→ **Work instruction**
Every entry below needs to be repeated exactly as written.

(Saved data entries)
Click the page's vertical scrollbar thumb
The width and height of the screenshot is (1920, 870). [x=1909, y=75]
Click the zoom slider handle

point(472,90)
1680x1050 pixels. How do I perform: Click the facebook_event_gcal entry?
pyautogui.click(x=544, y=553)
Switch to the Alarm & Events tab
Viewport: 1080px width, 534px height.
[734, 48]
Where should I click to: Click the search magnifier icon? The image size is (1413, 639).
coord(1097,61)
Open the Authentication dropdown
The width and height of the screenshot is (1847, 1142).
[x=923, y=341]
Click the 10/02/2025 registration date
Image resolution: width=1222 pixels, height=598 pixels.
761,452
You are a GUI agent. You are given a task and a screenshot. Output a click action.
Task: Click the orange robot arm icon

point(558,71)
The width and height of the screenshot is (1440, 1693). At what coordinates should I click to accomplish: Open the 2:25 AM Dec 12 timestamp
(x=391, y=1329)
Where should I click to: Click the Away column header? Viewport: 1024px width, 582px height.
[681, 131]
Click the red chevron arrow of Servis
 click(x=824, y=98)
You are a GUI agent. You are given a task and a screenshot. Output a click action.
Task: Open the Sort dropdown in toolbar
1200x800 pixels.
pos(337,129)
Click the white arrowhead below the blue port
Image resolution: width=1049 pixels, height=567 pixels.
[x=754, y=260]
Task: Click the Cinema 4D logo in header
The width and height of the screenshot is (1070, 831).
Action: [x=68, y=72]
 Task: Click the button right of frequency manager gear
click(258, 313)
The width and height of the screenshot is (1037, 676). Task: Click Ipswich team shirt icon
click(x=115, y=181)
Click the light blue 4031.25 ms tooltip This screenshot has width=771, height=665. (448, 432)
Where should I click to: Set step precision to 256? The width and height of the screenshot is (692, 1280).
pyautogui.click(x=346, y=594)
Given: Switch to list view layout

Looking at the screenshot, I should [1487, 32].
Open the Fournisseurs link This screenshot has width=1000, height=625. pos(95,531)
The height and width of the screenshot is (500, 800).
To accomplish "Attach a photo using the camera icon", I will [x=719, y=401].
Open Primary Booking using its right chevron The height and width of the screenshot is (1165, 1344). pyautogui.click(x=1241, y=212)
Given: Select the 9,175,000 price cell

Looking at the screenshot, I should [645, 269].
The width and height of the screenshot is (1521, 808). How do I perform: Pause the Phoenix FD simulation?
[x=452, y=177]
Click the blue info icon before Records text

→ **Task answer**
Click the page's vertical scrollbar thumb
The width and height of the screenshot is (1920, 870). [x=1909, y=75]
Click the zoom slider handle

point(472,90)
1680x1050 pixels. How do I perform: Click the facebook_event_gcal entry?
pyautogui.click(x=544, y=553)
Switch to the Alarm & Events tab
Viewport: 1080px width, 534px height.
[734, 48]
Where should I click to: Click the search magnifier icon? The image size is (1413, 639).
coord(1097,61)
Open the Authentication dropdown
The width and height of the screenshot is (1847, 1142).
[x=923, y=341]
Click the 10/02/2025 registration date
Image resolution: width=1222 pixels, height=598 pixels.
761,452
You are a GUI agent. You are given a task and a screenshot. Output a click action.
Task: Click the orange robot arm icon

point(558,71)
The width and height of the screenshot is (1440, 1693). At what coordinates should I click to accomplish: Open the 2:25 AM Dec 12 timestamp
(x=391, y=1329)
Where should I click to: Click the Away column header? Viewport: 1024px width, 582px height.
[681, 131]
Click the red chevron arrow of Servis
 click(x=824, y=98)
You are a GUI agent. You are given a task and a screenshot. Output a click action.
Task: Open the Sort dropdown in toolbar
1200x800 pixels.
pos(337,129)
Click the white arrowhead below the blue port
Image resolution: width=1049 pixels, height=567 pixels.
[x=754, y=260]
Task: Click the Cinema 4D logo in header
The width and height of the screenshot is (1070, 831).
Action: [x=68, y=72]
 Task: Click the button right of frequency manager gear
click(258, 313)
The width and height of the screenshot is (1037, 676). Task: Click Ipswich team shirt icon
click(x=115, y=181)
Click the light blue 4031.25 ms tooltip This screenshot has width=771, height=665. (448, 432)
Where should I click to: Set step precision to 256? The width and height of the screenshot is (692, 1280).
pyautogui.click(x=346, y=594)
Given: Switch to list view layout

Looking at the screenshot, I should [1487, 32].
Open the Fournisseurs link This screenshot has width=1000, height=625. pos(95,531)
The height and width of the screenshot is (500, 800).
To accomplish "Attach a photo using the camera icon", I will [x=719, y=401].
Open Primary Booking using its right chevron The height and width of the screenshot is (1165, 1344). pyautogui.click(x=1241, y=212)
Given: Select the 9,175,000 price cell

Looking at the screenshot, I should [645, 269].
The width and height of the screenshot is (1521, 808). How do I perform: Pause the Phoenix FD simulation?
[x=452, y=177]
Click the blue info icon before Records text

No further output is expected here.